PegDope · 07/09/2025 08:17

@RhaenysRocks did you grow up in a theocracy?

It’s like saying not all men. Not all people who have faith.

Faith and religion are too deeply enmeshed to safely separate. I’ve been oppressed by people who told me to have faith in the lords plan.

Your reply is deeply condescending.

And I came on to post thanks to @RhaenysRocks for explaining so beautifully something I have been struggling with. I have actually taken a screenshot of it.

Re blind faith, a vicar told me most people who are devout struggle with faith at times.

Mummadeze · 07/09/2025 08:54

I had a personal miracle happen to me as a child so I now have blind faith. Although I wouldn’t call it blind because God showed me a sign which I have never forgotten. I am not religious as such, I don’t really like organised religion on the whole, but I will always believe in God. Not sure as to whether people are saints or not though either. Sounds more like positive thinking re the praying and healing. I like the idea of his mother fighting for her son to be canonised as a saint though as it has probably helped her through the grief of his death.

KrisAkabusi · 07/09/2025 09:15

"A woman with breast cancer prayed (for) Carlo and she had to start chemotherapy and the cancer disappeared completely," she explains.

So rather than thank all the doctors, the medical team, the people that have donated money to cancer research over the years, the scientists that came up with a working chemotherapy drug after decades of work, she went with a dead teenager that had nothing to do with her.
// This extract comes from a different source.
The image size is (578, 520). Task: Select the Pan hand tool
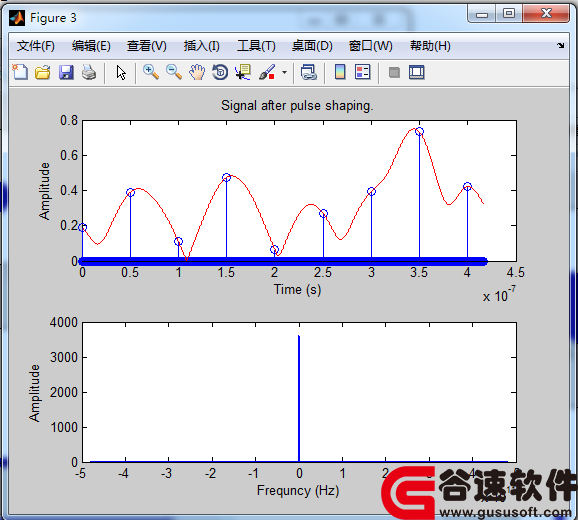(x=197, y=72)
I think blind faith in this situation, where there is a perfectly rational explanation - the medical treatment she was given worked - is ridiculous. Another poster said that even the devout question their faith at times. Good! I would hope that anyone questions their blind adherence to religion in the face of a complete lack of evidence and I absolutely judge those that don't.

RhaenysRocks · 07/09/2025 09:22

@PegDope no, I grew up in the UK. I can completely appreciate that our perspectives are different but that doesn't mean one of us is right and one wrong. That's so what the point. I'm sorry you've had such a difficult experience but that does not negate any of what I've said. A personal faith, arrived at over time is not the same thing as an institutional use of a creed to manipulate law and social control.

WetSlates · 07/09/2025 09:31

RhaenysRocks · 07/09/2025 08:08

Religion is not faith. Religion is a human construct that absolutely has been used to oppress and control and inspire hatred but that's nothing to do with faith in the way the op is talking about it. Again, to compare with love, how many times do we see on here women putting up with terrible treatment "but I loooove him" or people binding all their money and official existence together in a marriage because of the nebulous "love". We accept that as totally normal and real and we encourage it.

Yes, one sees this kind of cognitive dissonance a lot in believers.

WetSlates · 07/09/2025 09:33

RhaenysRocks · 07/09/2025 09:22

@PegDope no, I grew up in the UK. I can completely appreciate that our perspectives are different but that doesn't mean one of us is right and one wrong. That's so what the point. I'm sorry you've had such a difficult experience but that does not negate any of what I've said. A personal faith, arrived at over time is not the same thing as an institutional use of a creed to manipulate law and social control.

It’s profoundly linked. Any attempt to separate them, or the disconnect your ‘personal’ faith from its institutional expression is just you refusing to take responsibility.